> **Text provided**
=======

Don't you just hate it when you find out that one of your very good friends waits until the Olympics have started before invading a poverty-striken country that just happens to be sitting on top of a couple oil pipelines, while killing thousands of innocent people?
This is especially inconvenient when this invasion occurs while your top foreign policy advisor and Russian expert finally is forced to interrupt her precious vacation.
"This is not 1968 and the invasion of Czechoslovakia where Russia can threaten a neighbor, occupy a capital, overthrow a government and get away with it," declared Condoleeza Rice, U.S. Secretary of State and George Bush's best girlfriend, conveniently ignoring the United States' actions in Iraq.
"Things have changed."
Russia says it bombed Georgia, an ally of the United States, last week after the Georgian military tried to capture South Ossetia, an area where Russians reside. Russian tanks rumbled into the Georgian city of Gori last Wednesday and continued deep into Georgian territory. Georgian officials said Gori was looted and bombed by the Russians.
"The message is that Russia has perhaps not accepted that it is time to move on from the Cold War and it is time to move to a new era in which relations between states are on the basis of equality, and sovereignty and economic integration," Rice scolded those naughty Russians.
But State Department Deputy Spokesman Robert Wood stated that Russian retaliation, including wide-ranging air strikes, went far beyond any notion of trying to protect its citizens living in South Ossetia.
"I want to make very clear that the United States stands for the territorial integrity of Georgia, for the sovereignty of Georgia, that we support its democratically elected government and its people," Rice pointed out, as much to the Russians as to Georgians, who appear to feel abandoned by the United States after six days of diplomatic hand-wringing.

=======

> **Excerpted records**
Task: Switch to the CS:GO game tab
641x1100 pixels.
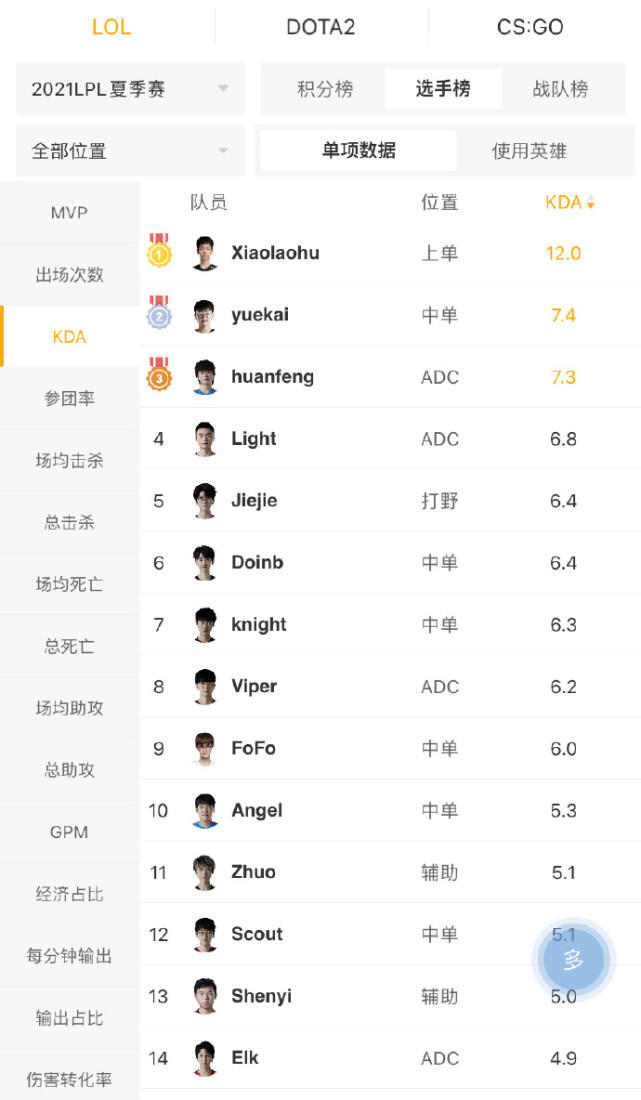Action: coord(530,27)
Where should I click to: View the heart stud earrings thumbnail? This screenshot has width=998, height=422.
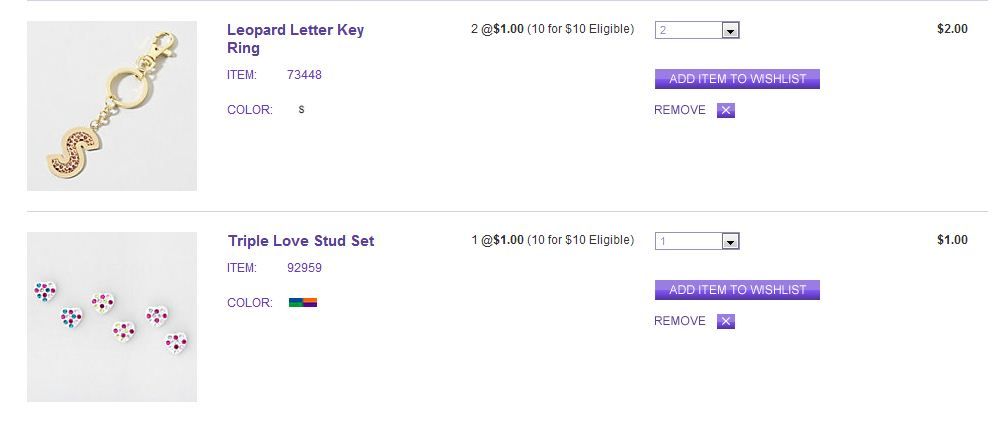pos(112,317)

=======

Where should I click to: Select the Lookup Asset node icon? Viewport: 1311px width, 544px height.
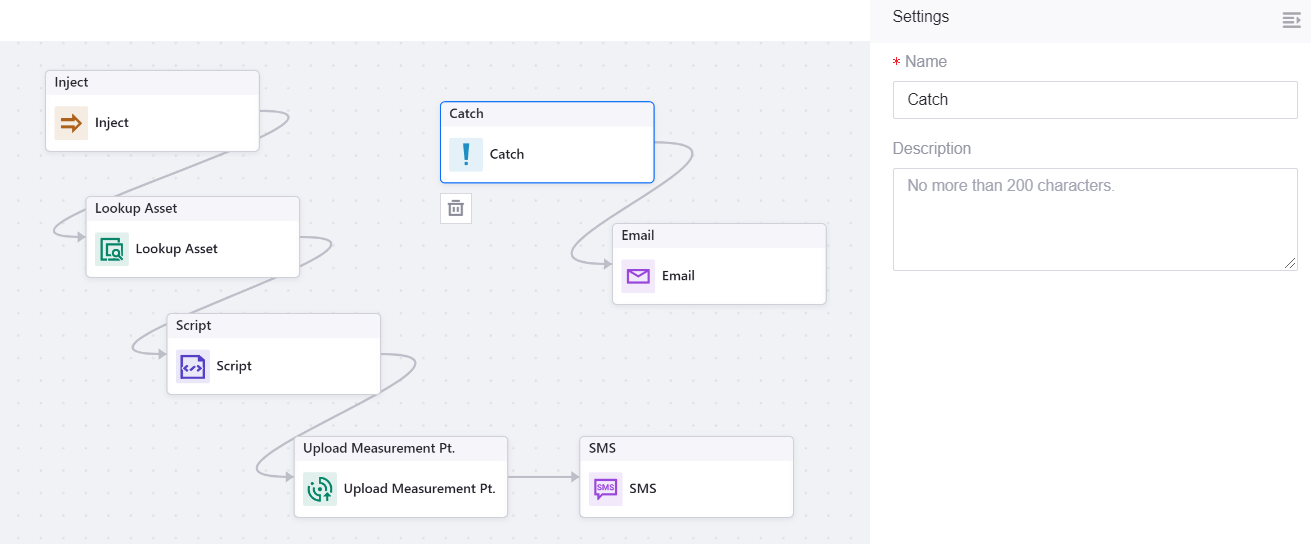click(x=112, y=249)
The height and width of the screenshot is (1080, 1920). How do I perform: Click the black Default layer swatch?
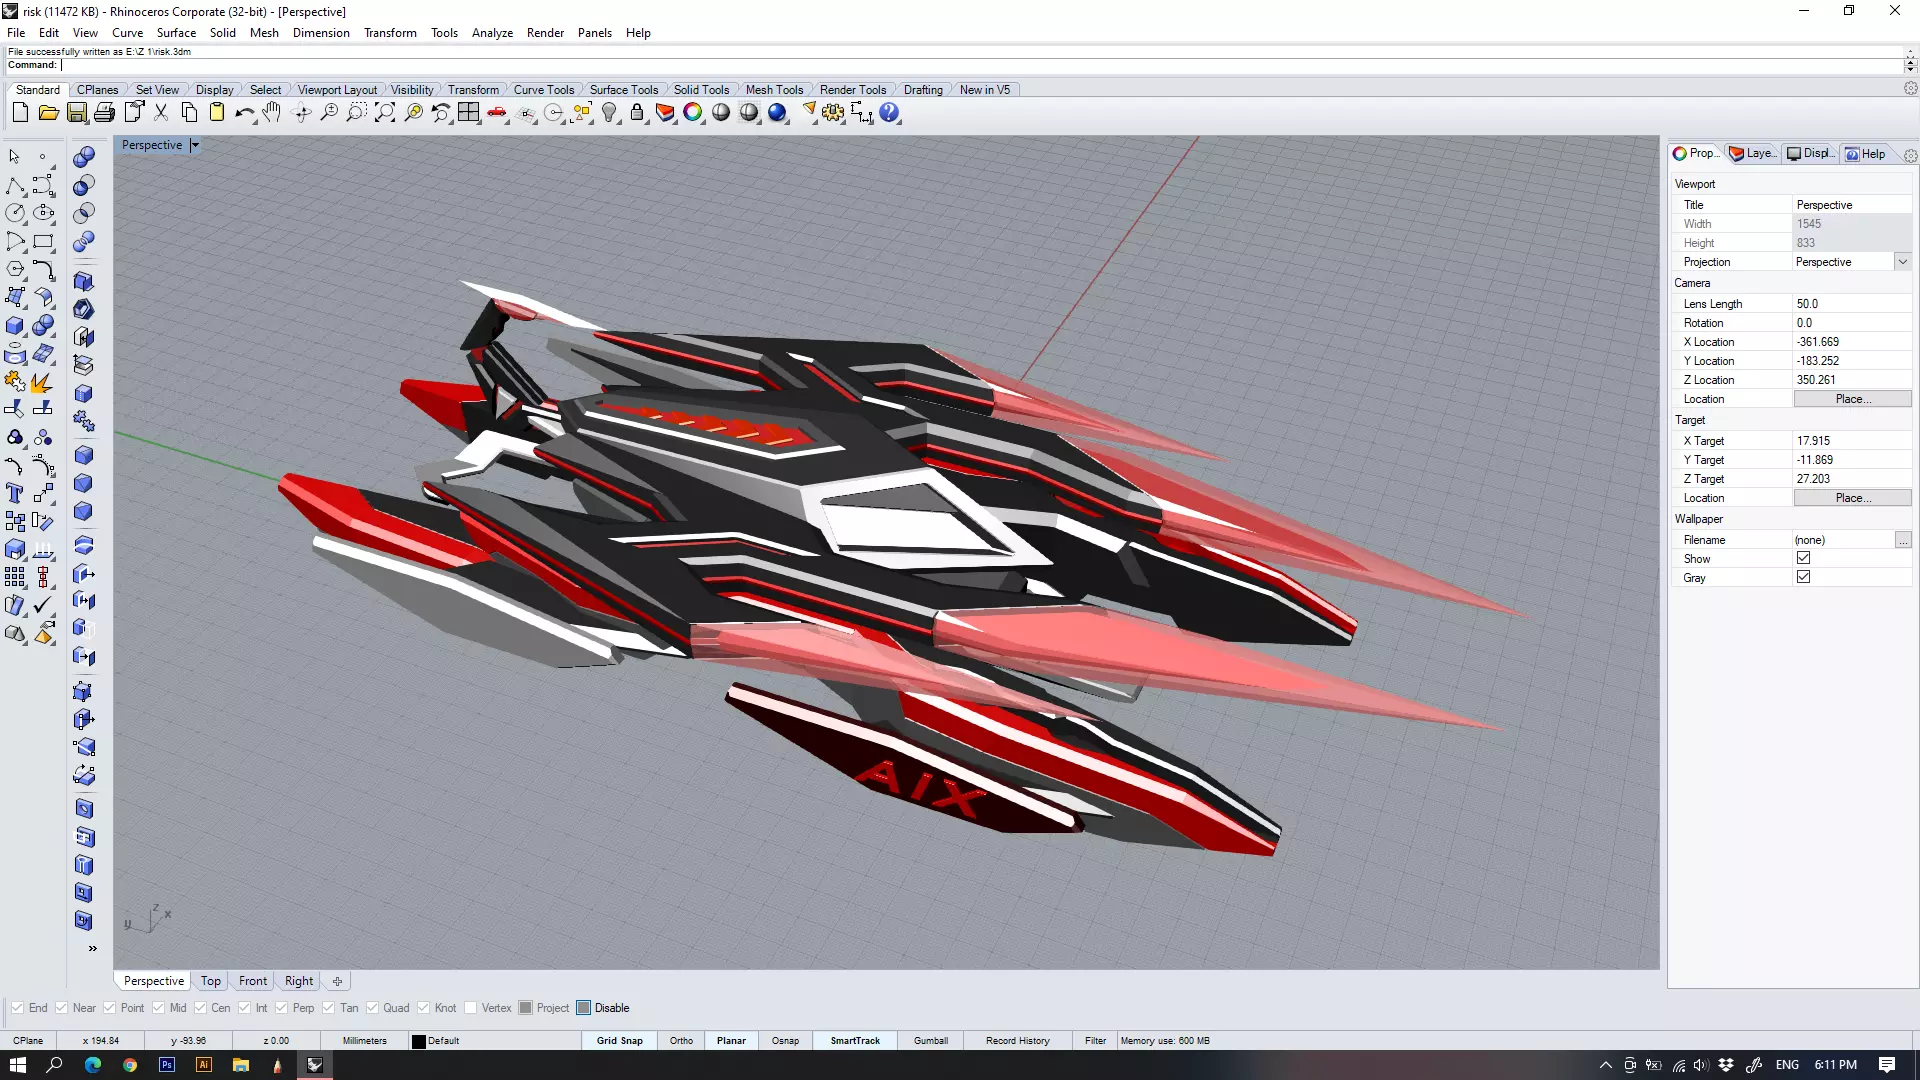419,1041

=======

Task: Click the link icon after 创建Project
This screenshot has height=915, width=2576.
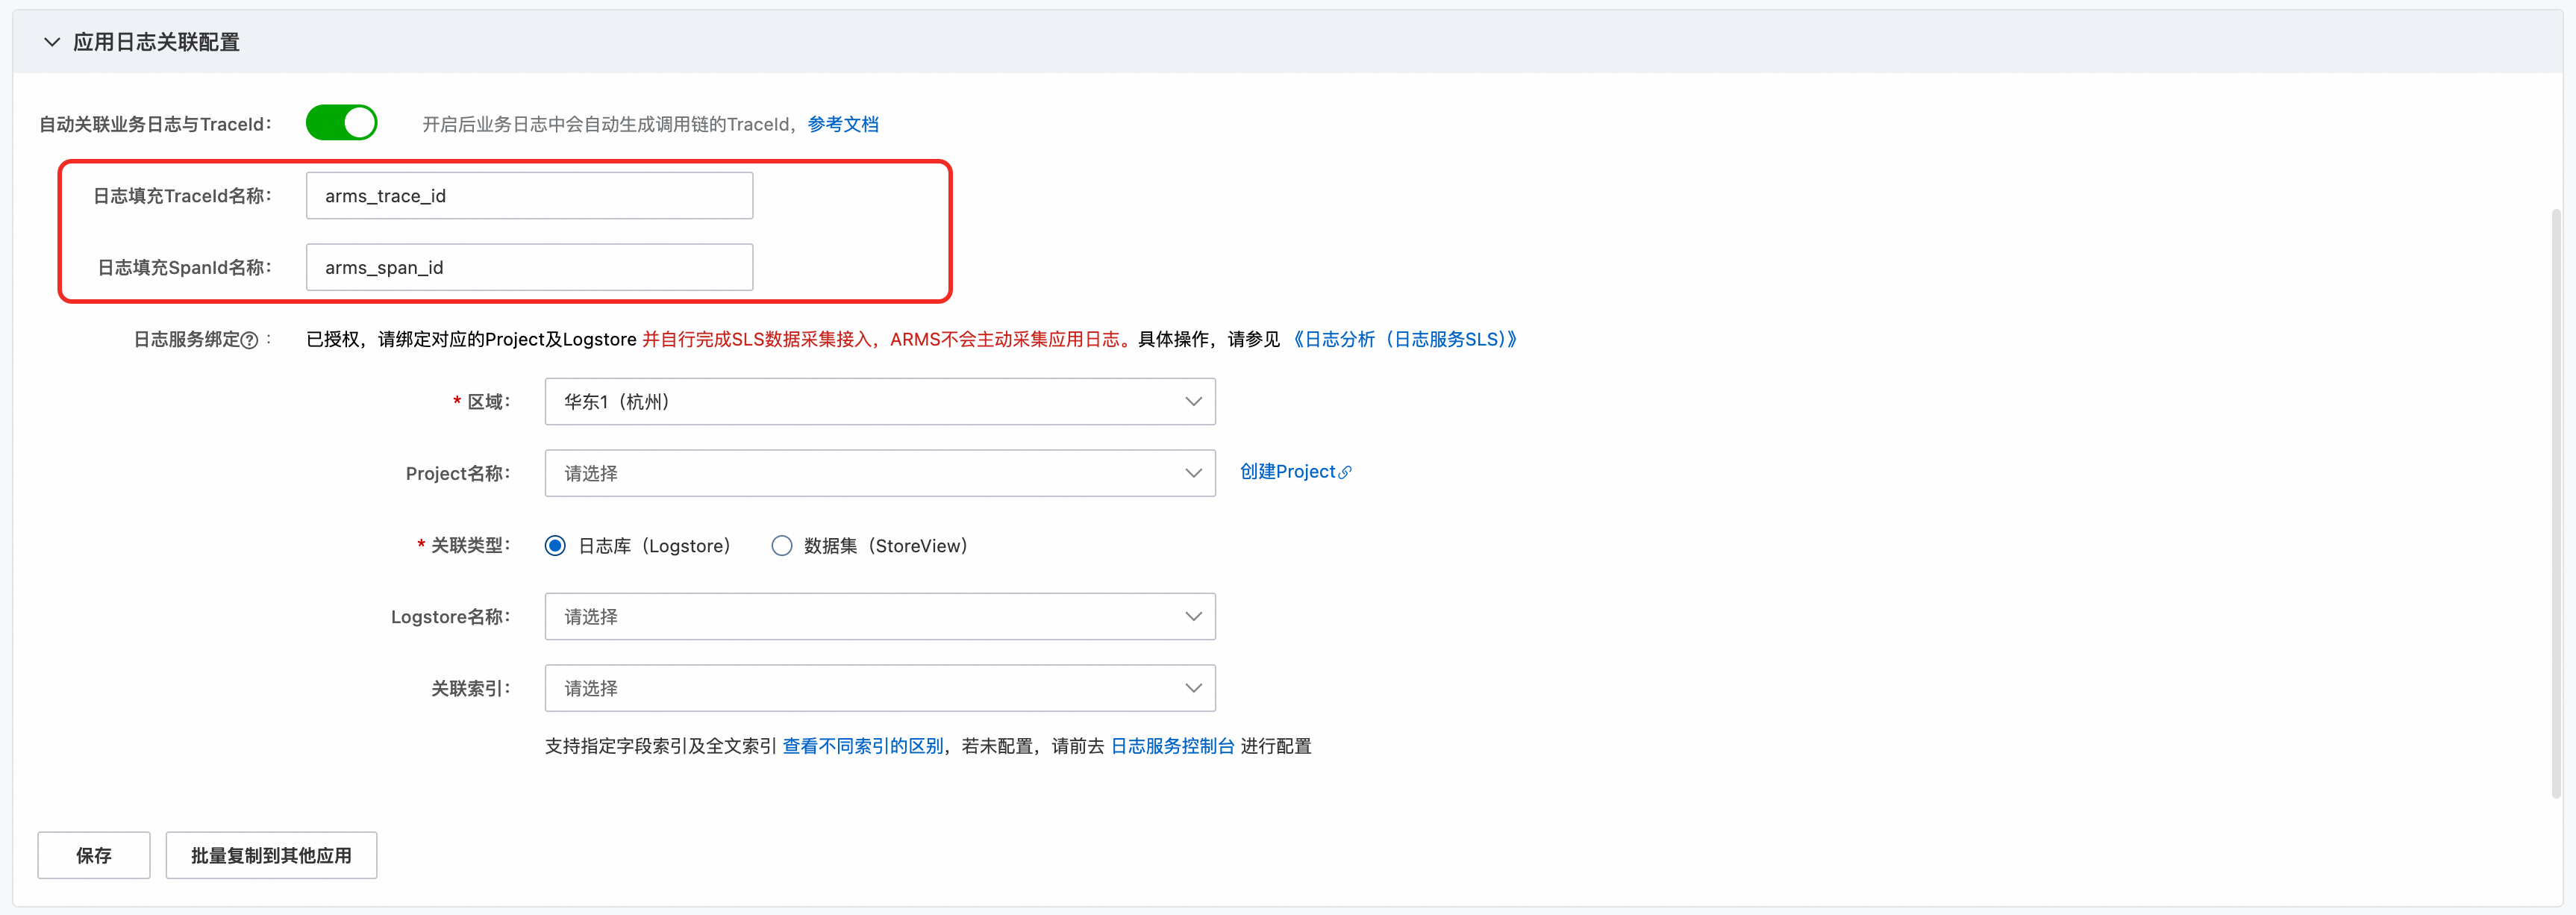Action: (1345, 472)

=======

Resume the piece on Russia's invasion of Georgia and the U.S. response after its last paragraph, writing a few more paragraphs in the same mocking tone.

> **Exercise answer**
Today, Rice finally left for Toulon, France, where she will meet with French President Nicolas Sarkozy, who has led the European pressure campaign on Russia. From there she plans to go to Paris to meet with French Foreign Minister Bernard Kouchner; on Friday she is flying to Tbilisi, the capital of Georgia, where she will speak with the president, Mikheil Saakashvili.
"I believe that they believe that they have made some progress and we welcome that and we certainly welcome the EU mediation," Rice stated in nearly impenetrable political double-speak as she spoke to reporters at the White House before setting out on her journey.
The Russians have a different perspective, of course.
"Any civilized country would act same way," pointed out Russia's First Deputy Prime Minister, Sergei Ivanov. "I may remind you [that on] September 11 [2001], the reaction was similar. American citizens were killed. You know the reaction."
Of course, the Russians are also ignoring the fact that 911 was merely a convenient excuse for George Bush invade an oil-rich country, Iraq, instead the country, Saudi Arabia, from where the terrorists actually came from -- a country whose king just happpens to be a close personal friend of the Bush family.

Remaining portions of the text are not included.